For the records running from the line containing "The image size is (1824, 672)." through the line containing "pos(520,23)", inclusive, reproduce every line, requests included, and increase each coordinate in the answers by 50.

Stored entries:
----------

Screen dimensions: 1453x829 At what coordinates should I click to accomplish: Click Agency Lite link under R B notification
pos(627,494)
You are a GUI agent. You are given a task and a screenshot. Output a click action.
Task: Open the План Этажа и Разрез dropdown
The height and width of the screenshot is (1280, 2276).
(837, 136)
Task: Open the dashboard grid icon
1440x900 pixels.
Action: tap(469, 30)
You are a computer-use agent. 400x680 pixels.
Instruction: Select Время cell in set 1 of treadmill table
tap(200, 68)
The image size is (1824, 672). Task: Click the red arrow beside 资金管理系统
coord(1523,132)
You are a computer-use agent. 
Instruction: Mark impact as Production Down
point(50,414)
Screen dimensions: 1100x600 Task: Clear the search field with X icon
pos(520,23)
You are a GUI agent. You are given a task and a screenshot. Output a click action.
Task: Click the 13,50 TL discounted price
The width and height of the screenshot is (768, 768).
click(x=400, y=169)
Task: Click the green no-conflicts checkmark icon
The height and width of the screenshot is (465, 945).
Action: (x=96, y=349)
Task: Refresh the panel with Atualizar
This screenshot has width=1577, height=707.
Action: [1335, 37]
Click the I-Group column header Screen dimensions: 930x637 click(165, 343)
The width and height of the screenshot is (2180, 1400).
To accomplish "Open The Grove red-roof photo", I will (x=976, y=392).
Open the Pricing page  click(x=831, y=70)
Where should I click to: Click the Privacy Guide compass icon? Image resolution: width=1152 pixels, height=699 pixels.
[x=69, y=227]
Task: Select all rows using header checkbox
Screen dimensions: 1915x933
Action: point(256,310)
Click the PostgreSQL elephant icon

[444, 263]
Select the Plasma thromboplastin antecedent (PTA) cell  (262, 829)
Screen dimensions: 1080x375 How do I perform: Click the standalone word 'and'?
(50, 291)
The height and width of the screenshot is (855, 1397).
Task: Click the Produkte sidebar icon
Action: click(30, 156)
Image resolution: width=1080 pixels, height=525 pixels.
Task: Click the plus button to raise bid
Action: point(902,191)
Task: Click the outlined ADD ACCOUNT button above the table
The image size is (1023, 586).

----------

- [EXERCISE RESULT]:
The image size is (1824, 672). Task: Click the red arrow beside 资金管理系统
coord(1573,182)
You are a computer-use agent. 
Instruction: Mark impact as Production Down
point(100,464)
Screen dimensions: 1100x600 Task: Clear the search field with X icon
pos(570,73)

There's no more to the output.